A presença de dois governadores entre os quatro primeiros colocados sinaliza que a chamada terceira via ainda disputa atenção no mapa eleitoral. Caiado e Zema representam perfis distintos: um com raízes no agronegócio e segurança pública, outro com narrativa de gestão técnica e eficiência administrativa.

No entanto, a soma de seus percentuais (19,1%) ainda não supera Lula isoladamente. O desafio para esse grupo é transformar reconhecimento em intenção firme de voto — especialmente em um cenário de campanha nacional, onde a exposição midiática e alianças partidárias ganham peso decisivo.
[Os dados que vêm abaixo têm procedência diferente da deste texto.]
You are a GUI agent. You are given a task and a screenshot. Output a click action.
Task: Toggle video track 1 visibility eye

"Em Brasília, o eleitor vê de perto o jogo de poder. Isso exige dos candidatos não apenas proposta, mas coerência entre discurso e prática institucional."

Metodologia e limites da pesquisa

O levantamento do Instituto Phoenix possui margem de erro de ±2,7 pontos percentuais e nível de confiança de 95%. Está registrado no Tribunal Superior Eleitoral sob o número BR-0345/2026. A amostra contemplou eleitores de 15 das 32 cidades satélites do Distrito Federal, universo que combina perfis urbanos, periféricos e de classe média.
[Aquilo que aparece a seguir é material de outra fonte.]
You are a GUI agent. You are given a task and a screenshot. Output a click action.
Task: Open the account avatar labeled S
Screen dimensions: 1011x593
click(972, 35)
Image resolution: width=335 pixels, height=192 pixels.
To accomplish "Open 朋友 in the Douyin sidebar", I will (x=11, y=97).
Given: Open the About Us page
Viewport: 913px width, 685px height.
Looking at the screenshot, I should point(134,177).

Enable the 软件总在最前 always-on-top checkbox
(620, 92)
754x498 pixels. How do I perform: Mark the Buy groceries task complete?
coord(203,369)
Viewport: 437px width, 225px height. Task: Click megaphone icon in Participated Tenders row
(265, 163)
É importante ressaltar que pesquisas estimuladas tendem a elevar a soma dos candidatos conhecidos, reduzindo a fatia de "não sabe". Já as pesquisas espontâneas — sem apresentação de nomes — costumam revelar níveis maiores de indecisão e rejeição. Comparar ambas as metodologias ao longo do tempo oferece uma leitura mais precisa da trajetória de cada nome.

O que esperar até 2026

O cenário apresentado pela pesquisa não define o pleito, mas indica vetores de disputa. Lula parte na frente, mas enfrenta um eleitorado fragmentado e com parcela significativa ainda aberta a alternativas. Flávio Bolsonaro herda parte do núcleo duro do bolsonarismo, mas precisa ampliar apelo além da base fiel. Caiado e Zema disputam o mesmo nicho de eleitores moderados — e a capacidade de um não necessariamente beneficia o outro.
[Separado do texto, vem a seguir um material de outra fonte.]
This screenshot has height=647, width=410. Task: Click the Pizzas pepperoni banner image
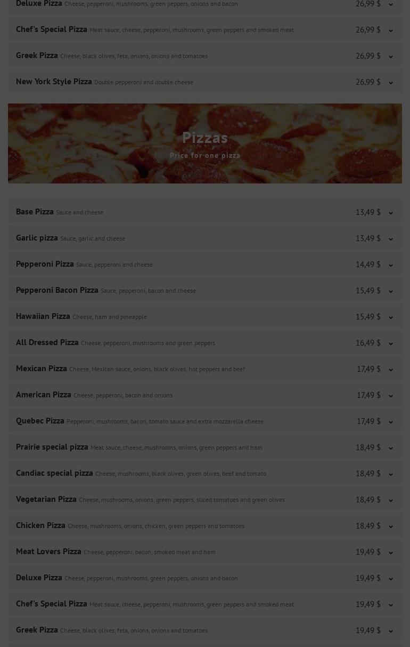205,143

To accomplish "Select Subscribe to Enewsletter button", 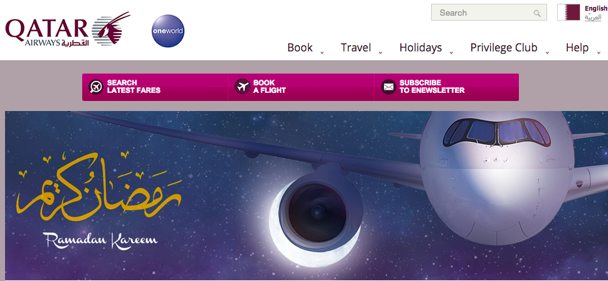I will click(x=446, y=87).
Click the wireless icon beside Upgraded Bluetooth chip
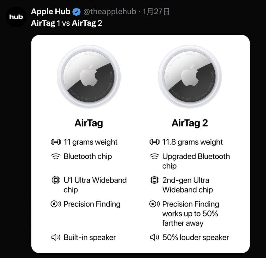 (155, 157)
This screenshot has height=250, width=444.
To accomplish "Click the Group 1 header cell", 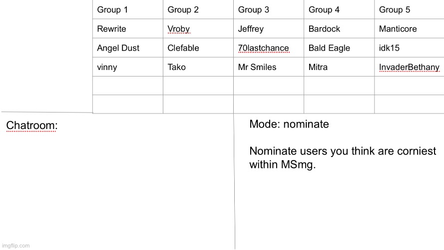I will (128, 10).
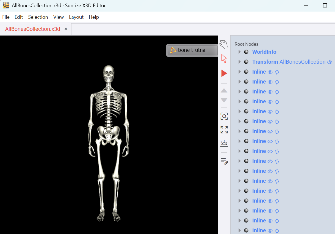Open the Selection menu
The image size is (335, 234).
click(38, 17)
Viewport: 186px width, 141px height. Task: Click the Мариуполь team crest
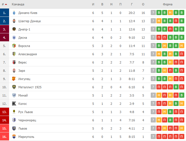point(14,137)
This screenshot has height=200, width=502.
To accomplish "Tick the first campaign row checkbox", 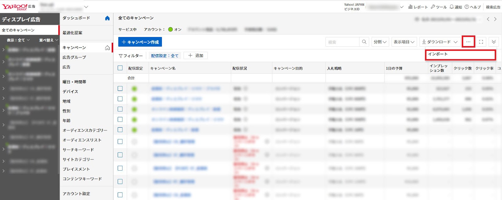I will pyautogui.click(x=120, y=89).
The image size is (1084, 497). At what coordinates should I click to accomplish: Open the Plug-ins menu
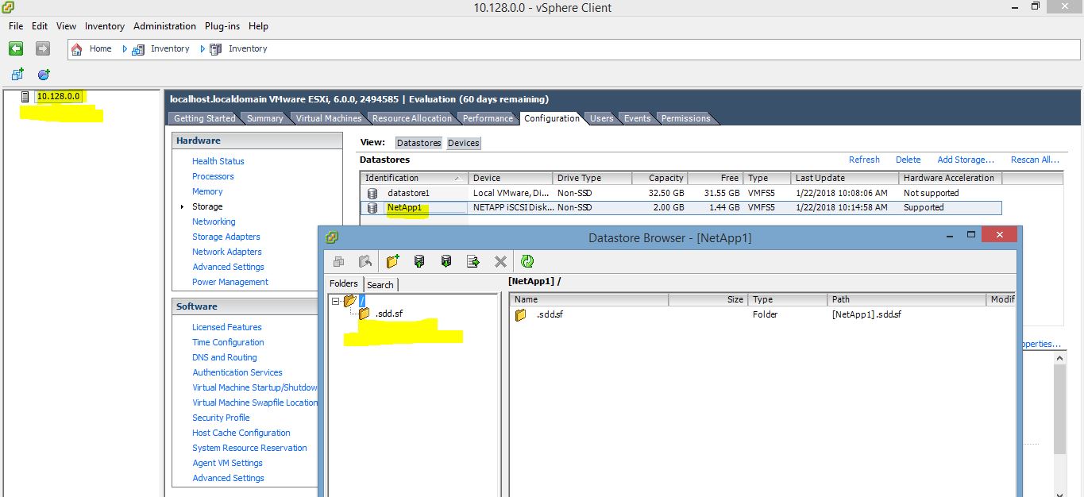tap(222, 25)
Para o Painel Político, a leitura é clara: o Distrito Federal funciona como laboratório de narrativas. O que ressoa aqui — seja em termos de gestão, postura institucional ou conexão com pautas nacionais — tende a ganhar eco em outras capitais. A corrida presidencial de 2026 começa a desenhar seus contornos, e Brasília segue no centro do mapa.